Llegamos a la terminal y enseguida nos subimos al autobús. Nunca había visto un autobús parecido. Tiene dos plantas y la de abajo es la verdadera primera clase. Los asientos son mucho más anchos de lo normal, hasta el punto de que solo hay tres filas en vez de cuatro. Son auténticos sillones relax, tan separados del de delante que puedes estar tumbado sin problema. Auténticos ciento ochenta grados, según venden. Solo cuatro filas de asientos, doce sillones en total. Más tele de plasma, más Pavarotti, más ratas con corbata, botón rojo para llamar a la azafata, auténtico bombón, tacones, escote, sombra de ojos. Creo que los tres que venimos en el taxi damos un poco el cante: Heraldo, su mujer y yo. Tres vaciaos en zona VIP. Como cada vez que empiezo un viaje, me quito los zapatos.

―¿Nos dejarán quitarnos los zapatos? ―me pregunta la mujer de Heraldo tímidamente.

―Claro. Yo ya me los he quitado ―le respondo invitándola a hacer lo mismo.

―Es que me duelen un poco, y el viaje es tan largo… ―se justifica buscando un último empujón.

―Claro mujer, usted quíteselos ―me reafirmo.

―Yo me los voy a quitar.

―Diga usted que sí. Va a Santiago ¿verdad? Creo que vamos a hacer el viaje juntos.

―Muy bien.

Arrancamos.

En un enorme panel ponen la velocidad que llevamos. No pasaremos de noventa km/h. En la tele de plasma, otra vez el pobre Benjamin Button. Incluso eso se nota en esta línea de lujo; mientras que las otras ponen películas tailandesas de artes marciales descargadas de Internet, aquí ponen éxitos de Hollywood en DVD, en versión original y con subtítulos en castellano. Ha oscurecido pronto y no puedo ver el paisaje. Al menos nos han dado de cenar un poco de arroz con pollo y unas patatas.
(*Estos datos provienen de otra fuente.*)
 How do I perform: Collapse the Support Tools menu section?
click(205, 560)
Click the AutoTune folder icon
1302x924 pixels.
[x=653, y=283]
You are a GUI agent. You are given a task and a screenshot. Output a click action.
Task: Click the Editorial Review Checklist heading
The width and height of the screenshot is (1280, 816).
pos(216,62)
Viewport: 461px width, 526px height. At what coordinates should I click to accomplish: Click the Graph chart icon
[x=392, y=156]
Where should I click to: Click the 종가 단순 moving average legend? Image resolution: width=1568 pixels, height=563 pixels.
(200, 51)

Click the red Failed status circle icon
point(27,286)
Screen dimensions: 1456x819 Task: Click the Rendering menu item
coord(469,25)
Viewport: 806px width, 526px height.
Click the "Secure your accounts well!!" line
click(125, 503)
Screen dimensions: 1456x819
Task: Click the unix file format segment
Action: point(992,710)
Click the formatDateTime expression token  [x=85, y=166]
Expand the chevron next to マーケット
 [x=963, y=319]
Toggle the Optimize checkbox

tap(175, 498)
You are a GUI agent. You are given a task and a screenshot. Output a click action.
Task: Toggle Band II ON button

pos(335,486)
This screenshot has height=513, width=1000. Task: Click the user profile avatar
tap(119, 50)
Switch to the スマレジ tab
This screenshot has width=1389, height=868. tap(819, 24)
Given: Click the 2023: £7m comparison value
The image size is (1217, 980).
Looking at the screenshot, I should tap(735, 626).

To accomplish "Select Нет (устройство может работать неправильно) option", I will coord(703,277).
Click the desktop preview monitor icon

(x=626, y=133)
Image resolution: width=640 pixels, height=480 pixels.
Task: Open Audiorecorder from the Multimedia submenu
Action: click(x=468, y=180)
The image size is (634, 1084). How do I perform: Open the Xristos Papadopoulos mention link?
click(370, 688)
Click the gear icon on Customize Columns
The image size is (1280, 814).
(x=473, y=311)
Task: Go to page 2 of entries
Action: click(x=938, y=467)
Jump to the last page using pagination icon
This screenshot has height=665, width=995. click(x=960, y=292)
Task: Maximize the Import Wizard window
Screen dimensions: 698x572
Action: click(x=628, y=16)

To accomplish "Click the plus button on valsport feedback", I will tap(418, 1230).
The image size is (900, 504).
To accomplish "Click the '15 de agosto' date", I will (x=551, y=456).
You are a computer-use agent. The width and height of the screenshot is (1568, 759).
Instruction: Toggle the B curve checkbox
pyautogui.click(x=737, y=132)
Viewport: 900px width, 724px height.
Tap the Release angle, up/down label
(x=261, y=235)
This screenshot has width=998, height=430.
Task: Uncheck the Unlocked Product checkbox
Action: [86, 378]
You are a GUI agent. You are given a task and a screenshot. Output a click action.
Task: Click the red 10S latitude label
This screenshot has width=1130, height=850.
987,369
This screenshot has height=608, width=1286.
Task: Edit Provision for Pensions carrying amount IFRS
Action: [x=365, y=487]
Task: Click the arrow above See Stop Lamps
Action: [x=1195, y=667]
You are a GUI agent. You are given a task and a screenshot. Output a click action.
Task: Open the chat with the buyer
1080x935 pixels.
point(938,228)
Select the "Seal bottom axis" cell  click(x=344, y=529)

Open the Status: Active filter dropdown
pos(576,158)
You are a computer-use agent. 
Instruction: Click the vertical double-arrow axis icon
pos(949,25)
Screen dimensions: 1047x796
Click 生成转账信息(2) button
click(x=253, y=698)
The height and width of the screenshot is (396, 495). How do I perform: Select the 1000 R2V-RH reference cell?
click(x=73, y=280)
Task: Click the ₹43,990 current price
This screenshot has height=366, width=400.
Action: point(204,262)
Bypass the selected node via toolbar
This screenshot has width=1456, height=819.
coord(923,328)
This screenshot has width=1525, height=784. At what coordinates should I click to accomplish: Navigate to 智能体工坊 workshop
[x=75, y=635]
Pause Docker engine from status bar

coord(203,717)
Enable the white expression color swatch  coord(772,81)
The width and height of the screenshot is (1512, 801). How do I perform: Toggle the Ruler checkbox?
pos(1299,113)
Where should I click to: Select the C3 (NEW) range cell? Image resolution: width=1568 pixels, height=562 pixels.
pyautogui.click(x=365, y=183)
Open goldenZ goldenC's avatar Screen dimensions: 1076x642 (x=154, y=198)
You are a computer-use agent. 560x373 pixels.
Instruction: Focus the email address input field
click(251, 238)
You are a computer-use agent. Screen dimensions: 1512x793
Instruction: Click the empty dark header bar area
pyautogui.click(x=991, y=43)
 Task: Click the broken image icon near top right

Gelatina con frutas de postre. Aprovecho la comodidad de los sillones VIP para dormir temprano.

Bruscos movimientos del autobús me despiertan en mitad de la noche. No sé qué hora es, pero calculo que deben de ser las dos o las tres. Los movimientos se deben a las cerradas curvas de la carretera. Puedo advertir, por el panel de la velocidad, que vamos muy despacio, así que deduzco que estamos subiendo una carretera de montaña. Mis queridos Andes. Empieza a hacer frío y tengo que arroparme con la pequeña manta naranja que encontré sobre el sillón cuando me subí al autobús. Poco después tendré que ponerme la sudadera. El frío es cada vez más intenso, estamos llegando al invierno austral.